§ Task details: Transcribe the listing word for word. Begin at its first line and end with the line containing "Click the four-person".

§ Available records:
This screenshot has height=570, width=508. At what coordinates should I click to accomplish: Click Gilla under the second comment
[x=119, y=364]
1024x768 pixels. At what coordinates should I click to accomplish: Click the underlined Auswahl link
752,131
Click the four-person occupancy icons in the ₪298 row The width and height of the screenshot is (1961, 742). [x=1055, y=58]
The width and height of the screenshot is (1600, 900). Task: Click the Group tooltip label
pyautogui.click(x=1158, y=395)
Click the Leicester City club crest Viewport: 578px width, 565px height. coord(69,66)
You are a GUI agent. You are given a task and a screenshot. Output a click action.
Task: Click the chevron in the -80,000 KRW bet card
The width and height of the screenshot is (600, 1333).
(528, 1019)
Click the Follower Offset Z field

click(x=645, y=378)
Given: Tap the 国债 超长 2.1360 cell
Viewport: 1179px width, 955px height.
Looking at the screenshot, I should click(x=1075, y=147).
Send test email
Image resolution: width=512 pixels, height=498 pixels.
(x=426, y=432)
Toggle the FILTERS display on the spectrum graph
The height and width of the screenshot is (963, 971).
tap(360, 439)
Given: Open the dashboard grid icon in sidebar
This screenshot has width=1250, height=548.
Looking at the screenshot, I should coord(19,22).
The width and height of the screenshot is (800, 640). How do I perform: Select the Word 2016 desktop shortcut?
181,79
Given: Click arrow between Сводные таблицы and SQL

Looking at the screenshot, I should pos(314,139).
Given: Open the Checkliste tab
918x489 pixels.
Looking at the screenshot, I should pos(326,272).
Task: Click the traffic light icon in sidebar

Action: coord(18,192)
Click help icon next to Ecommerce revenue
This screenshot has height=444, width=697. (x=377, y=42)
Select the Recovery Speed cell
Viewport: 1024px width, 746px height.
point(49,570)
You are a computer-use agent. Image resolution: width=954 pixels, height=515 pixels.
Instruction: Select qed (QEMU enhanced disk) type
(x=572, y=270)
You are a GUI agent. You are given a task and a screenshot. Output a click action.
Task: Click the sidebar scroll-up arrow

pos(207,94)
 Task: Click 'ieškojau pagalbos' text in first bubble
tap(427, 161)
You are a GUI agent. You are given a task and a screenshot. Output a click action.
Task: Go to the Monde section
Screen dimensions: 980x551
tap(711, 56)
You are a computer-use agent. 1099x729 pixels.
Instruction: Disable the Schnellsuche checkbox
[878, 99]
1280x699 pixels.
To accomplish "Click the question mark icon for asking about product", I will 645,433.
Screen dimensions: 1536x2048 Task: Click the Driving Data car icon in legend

§ Answer section:
This screenshot has height=570, width=508. At what coordinates should I click to accomplish: Click Gilla under the second comment
[x=119, y=364]
1024x768 pixels. At what coordinates should I click to accomplish: Click the underlined Auswahl link
752,131
Click the four-person occupancy icons in the ₪298 row The width and height of the screenshot is (1961, 742). [x=1055, y=58]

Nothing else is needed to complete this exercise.